The working of the 12 Steps is a bit like a non-embodied deprogramming for beginners. Ideally, it removes just enough of the surface level blocks (resentments, guilt, fears etc) to awareness (and regulates the nervous system) to allow us to put down our drug of choice – which, of course, was simply just the most effective way we’d found to temporarily regulate – through numbing – our repressed systems and feel at least an inkling of safety.
And that brings me to what I really want to illuminate…
During this time in Alanon I crossed paths with several people who, because of a variety of reasons like childhood neglect, abuse or abandonment, had, to varying degrees, developed an addiction to people – or more accurately, they carried a deep and intense need to be loved, connected and protected by someone outside of themselves – even if this meant enduring abuse, neglect or emotional unavailability. I even recognized some of this in myself once I got into KI and the embodiment process.
After making the mistake of trying to take several of these folks through the 12 Step in 12 weeks, only to have them start fighting the process halfway through (usually right around Step 4 where were asked to write out a list of lifelong resentments) I began to wise up and take them back to Step 1 where I had forgotten to ask them a very important question – maybe the most important question; “What do you truly want?”
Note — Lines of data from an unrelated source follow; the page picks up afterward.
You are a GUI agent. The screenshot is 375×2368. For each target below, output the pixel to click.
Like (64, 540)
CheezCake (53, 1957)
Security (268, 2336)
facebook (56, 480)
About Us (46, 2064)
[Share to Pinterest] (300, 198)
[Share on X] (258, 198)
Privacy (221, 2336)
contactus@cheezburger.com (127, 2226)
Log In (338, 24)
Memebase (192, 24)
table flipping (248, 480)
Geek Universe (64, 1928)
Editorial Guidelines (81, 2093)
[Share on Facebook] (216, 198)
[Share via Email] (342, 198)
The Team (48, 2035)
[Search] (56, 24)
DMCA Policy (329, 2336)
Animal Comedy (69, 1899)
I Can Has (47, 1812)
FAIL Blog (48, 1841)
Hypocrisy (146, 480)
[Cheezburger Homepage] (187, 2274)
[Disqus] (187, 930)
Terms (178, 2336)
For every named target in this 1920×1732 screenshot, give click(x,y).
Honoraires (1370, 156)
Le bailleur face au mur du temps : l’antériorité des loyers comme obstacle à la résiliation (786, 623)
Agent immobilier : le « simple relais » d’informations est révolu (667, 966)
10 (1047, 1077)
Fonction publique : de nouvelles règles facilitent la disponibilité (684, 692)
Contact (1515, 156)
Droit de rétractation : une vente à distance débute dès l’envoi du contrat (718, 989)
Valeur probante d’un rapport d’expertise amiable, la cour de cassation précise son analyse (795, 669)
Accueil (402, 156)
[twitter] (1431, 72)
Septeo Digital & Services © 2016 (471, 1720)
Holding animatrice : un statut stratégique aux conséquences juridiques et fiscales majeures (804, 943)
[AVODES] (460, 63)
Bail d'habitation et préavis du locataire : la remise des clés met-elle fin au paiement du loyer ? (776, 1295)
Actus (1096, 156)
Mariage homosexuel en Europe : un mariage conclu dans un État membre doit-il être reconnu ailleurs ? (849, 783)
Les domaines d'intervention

The reason this is the most important question in working the steps and even moreso in working KI is that due to the covert nature of Landings, repression and codependency we can easily fool ourselves into thinking that we want true freedom from our programming, repression and identification (aka embodied awakening) when deep down in the unconscious what we’re really looking for is what we never got in childhood; to be loved, accepted, taken care of and kept safe.
I started recognizing that my sponsees were working the steps not for them but FOR ME! (For my approval). Yikes. I was unknowingly enabling them to stay addicted to their seeking / needing / codependency (which just like any other addiction is underlaid and driven by repressed emotions like anger, hurt and fear) even as I took them through the steps that were supposed to be freeing them from that very addiction!
Several of them were able to reset and really grok this when I took them back to this recognition in Step 1, but several disappeared never to be seen again. They weren’t done “using”.
A good sponsor in Alanon – and a good facilitator in KI – will recognize this when working with someone and have these important conversations. Asking “What do you want? Safety / love or freedom?” and I really exploration into it is essential as we embark on deprogramming and repression reversal. Otherwise we’re “putting the cart before the horse” as they say recovery circles.
This work is not for everyone. Not everyone is done “drinking” / “using” yet. Some have not suffered enough under the weight of their programming and repression to want to get free of it. Some still want to saved vs doing the necessary work of to save themselves. There’s no judgment around this, only a pointing to it as a pitfall in our experience in deprogramming.
If you are or know someone who is still seeking safety / love / connection over freedom then you’ve got one of two choices; 1. Bring the unconscious programming in the body that’s driving the seeking into awareness through use of the tools – or 2. If you’re resistant or against utilizing the tools in this way, put them down and go on with your life as usual. Don’t give a second thought to KI.
Anything else is counterproductive and frankly, stupid. It would be like trying to work the steps in order to stop drinking when all you really want to do is keep drinking.
We can’t make ourselves want something we don’t truly want. But more “drinking” / “using” / suffering may eventually bring us around to the true desire for freedom – and probably faster than any phoned-in spiritual or therapeutic work could ever do.